Federal Trade Commission Chair Lina M. Khan | Federal Trade Commission website

Barr Pharmacy in Sanger, California was one of many businesses that permanently closed earlier this year due to decreased payments from pharmacy benefit managers (PBMs) to small, independent pharmacies across the country. 

That's according to a recent report from the New York Times, which found that the largest PBMs are "profiting by systematically underpaying independent drugstores" and providing the cost savings to large chain pharmacies under the same parent companies. 

Gong's Market and Barr Pharmacy closed its doors in February of this year. "Whether it’s a restaurant, it’s a pharmacy or grocery store; it’s gotten tougher, and we’re not getting younger," owner Michael Ohashi told Mid Valley Times. 


Gong's Market in Sanger, California | Facebook

The grocery and pharmacy location closed its doors after 62 years in business. "We’ve had people who have worked here for 30 years, 20 years,” Ohashi said. “One of our employees has worked here for 40-plus years. She has seen four generations of our family work here."

“It’s a stacked deck,” Jon Jacobs another pharmacy owner forced to shut down his location in Pennsylvania, told the NYT about the PBM structure, in which PBMs decide how much reimbursements to both Jacobs and his competitors would be. “They’re calling all the shots. They’re making all the rules.”

Jacobs said the payments from PBMs, which are meant to cover the price of drugs from manufacturers and provide the savings gained by the larger bodies to small pharmacies, were frequently less than the cost of the medications. He reported costs on a one-month supply of Trulicity exceeding his reimbursement by $83, costs on Jardiance exceeding by $59, and costs on the common blood thinner Eliquis would exceed reimbursements by $53.

The Federal Trade Commission (FTC) filed a lawsuit in September against the three largest PBMs in the country, along with their owned or affiliated group purchasing organizations, and claimed they engaged in anticompetitive business practices that increased insulin prices. The lawsuit comes after an FTC staff report released earlier this year on the prescription drug middleman industry. 

The interim report, required by a special order issued by the FTC in 2022, outlines how increased vertical integration and concentration have contributed to the rise of six PBMs that now manage almost 95% of the nation’s prescriptions.

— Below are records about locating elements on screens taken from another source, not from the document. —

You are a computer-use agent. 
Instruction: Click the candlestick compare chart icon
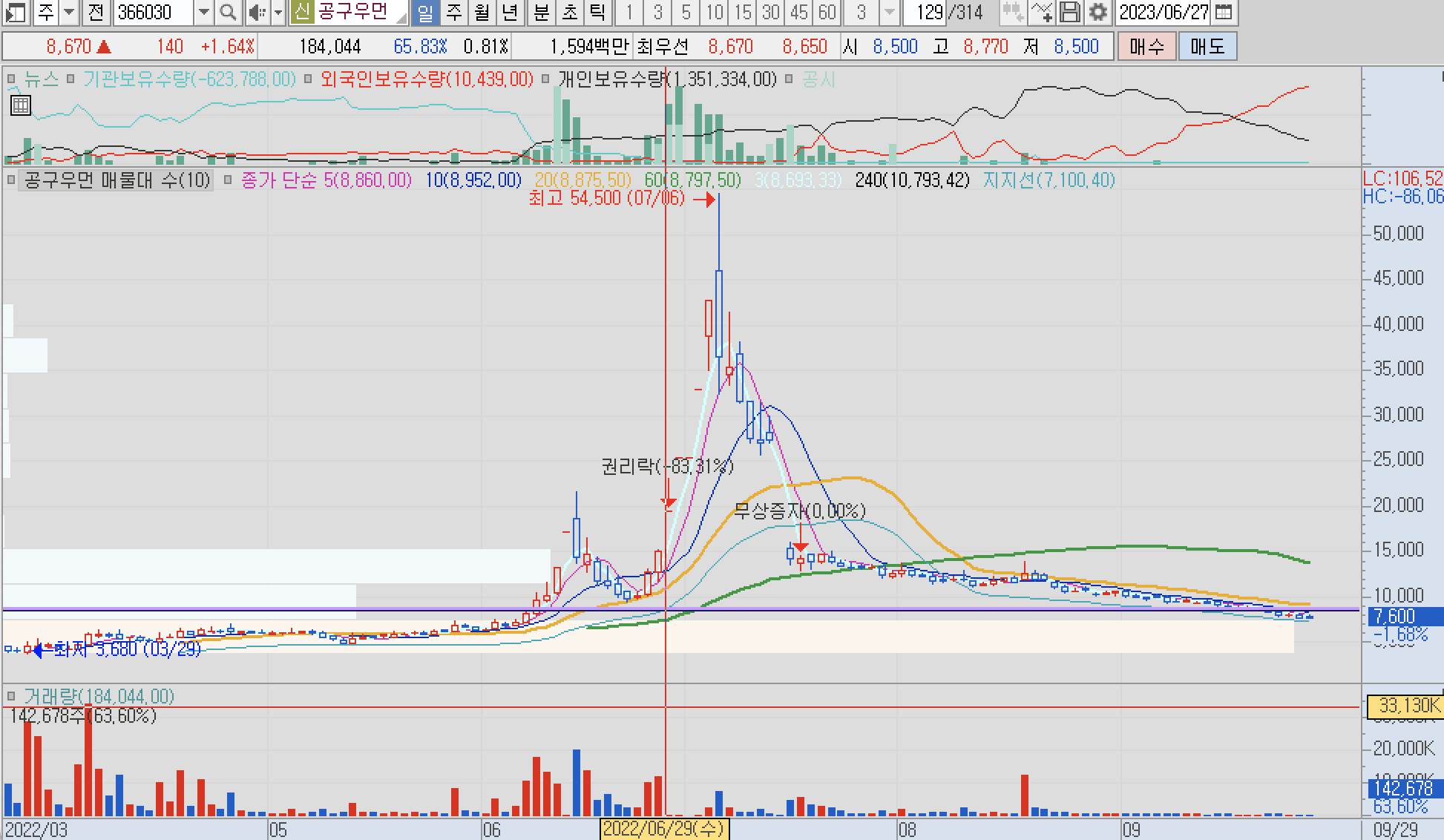[1012, 12]
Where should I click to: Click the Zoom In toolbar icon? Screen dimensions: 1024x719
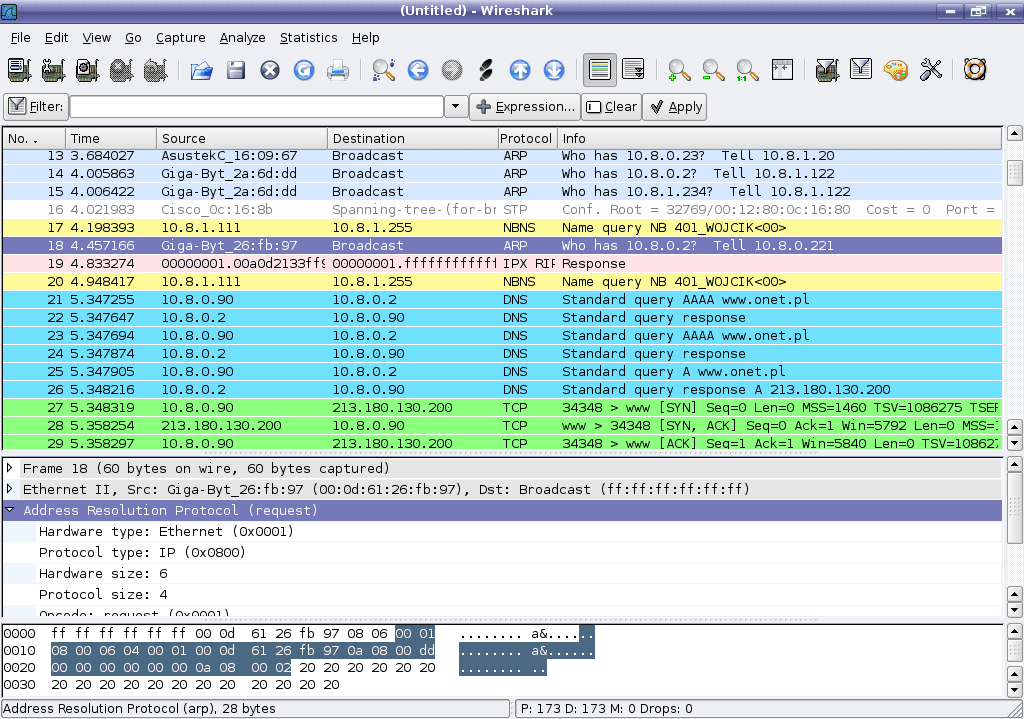[678, 70]
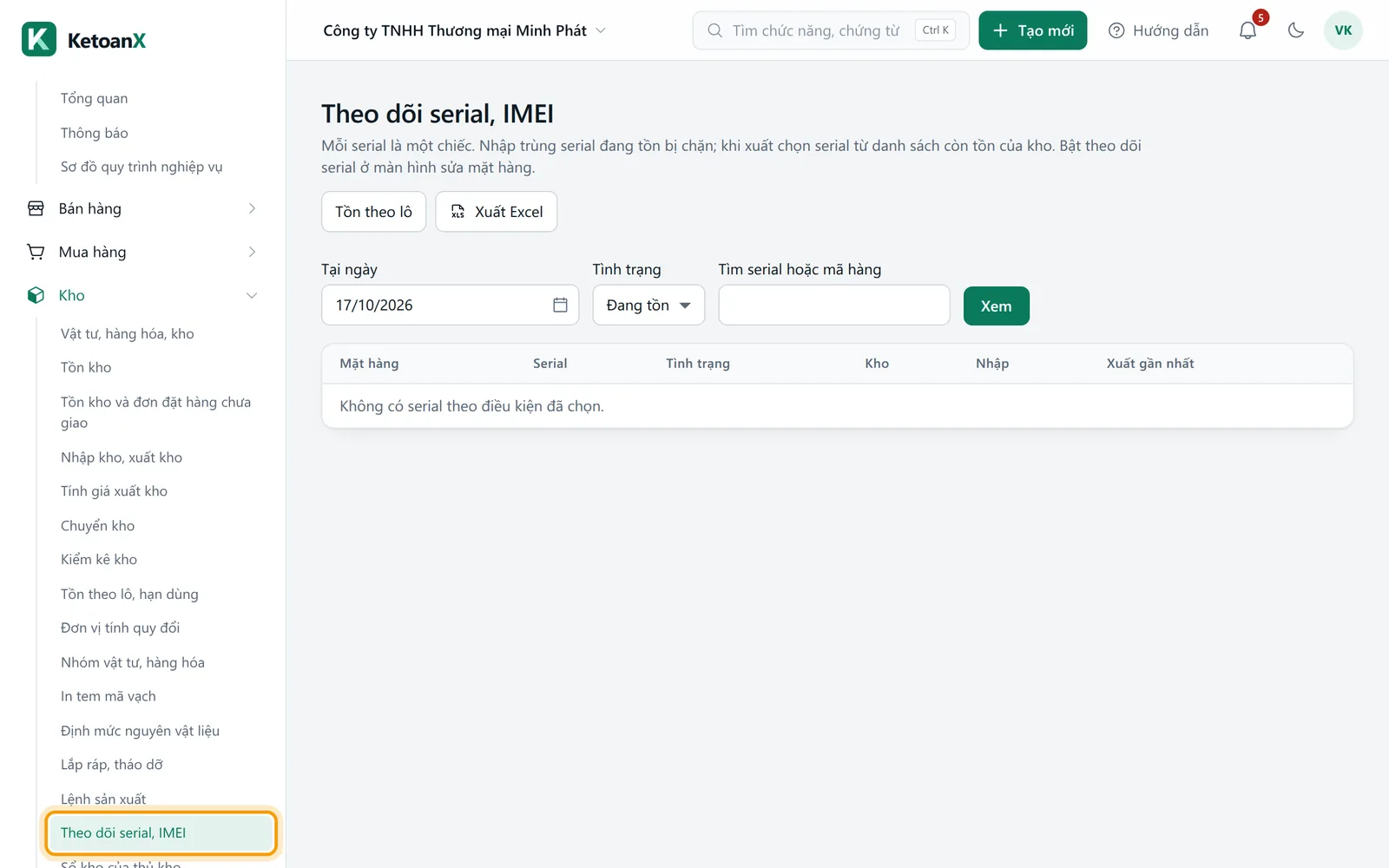The width and height of the screenshot is (1389, 868).
Task: Open the Tình trạng dropdown
Action: pyautogui.click(x=648, y=305)
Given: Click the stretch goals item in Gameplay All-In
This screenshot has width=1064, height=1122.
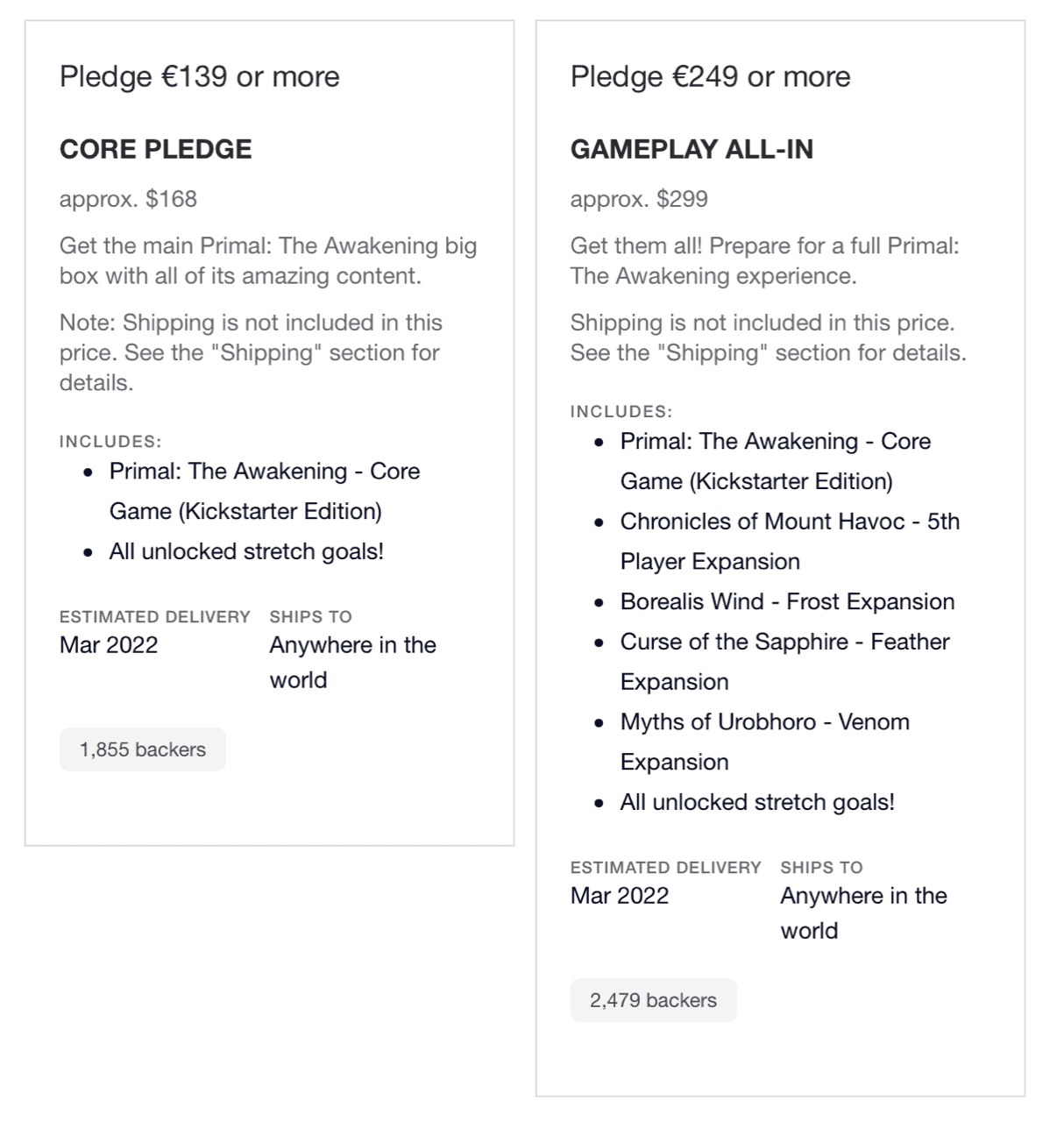Looking at the screenshot, I should click(757, 802).
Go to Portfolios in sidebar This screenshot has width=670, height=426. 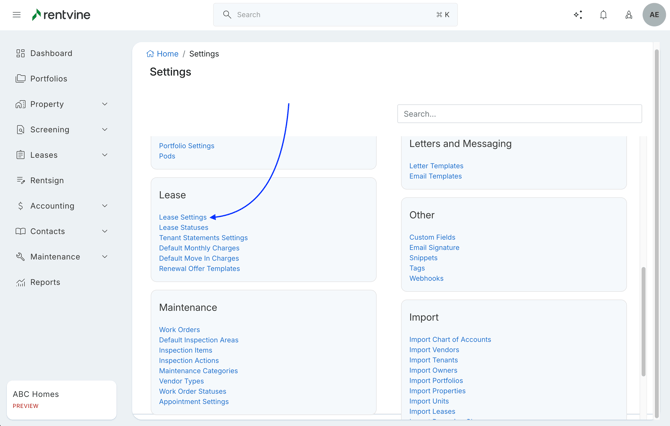pos(49,79)
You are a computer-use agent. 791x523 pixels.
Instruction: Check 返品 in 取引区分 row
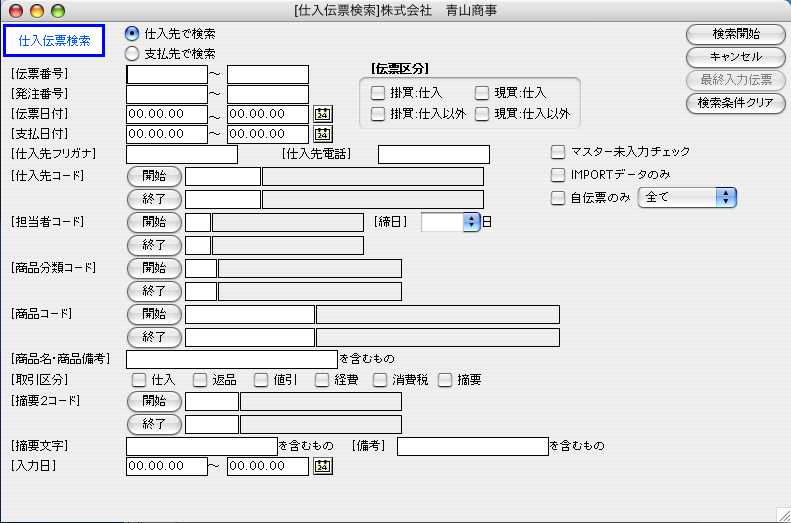[199, 380]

"The FTC’s interim report lays out how dominant pharmacy benefit managers can hike the cost of drugs—including overcharging patients for cancer drugs," FTC Chair Lina M. Khan stated in the press release. "The report also details how PBMs can squeeze independent pharmacies that many Americans—especially those in rural communities—depend on for essential care."

According to the press release, the report shows that PBMs command significant influence over independent pharmacies, mainly through unfair, arbitrary, and harmful contractual terms that they impose. In addition, it highlights how pharmacies affiliated with the three largest PBMs - CVS Caremark, Express Scripts and Optum Rx - currently account for nearly 70% of all specialty drug revenue.

These large pharmacy chains often benefit by gaining the customers and pharmacists from the independent pharmacies that are forced to close due to higher costs, the NYT reported. Some PBMs have forced patients to fill their prescriptions "via the benefit managers’ mail-order pharmacies" instead of local drugstores, contributing to the closure of small pharmacies. These practices have created "pharmacy deserts" in rural areas across the country where no other pharmacy is nearby to fill the gaps left by recent closures.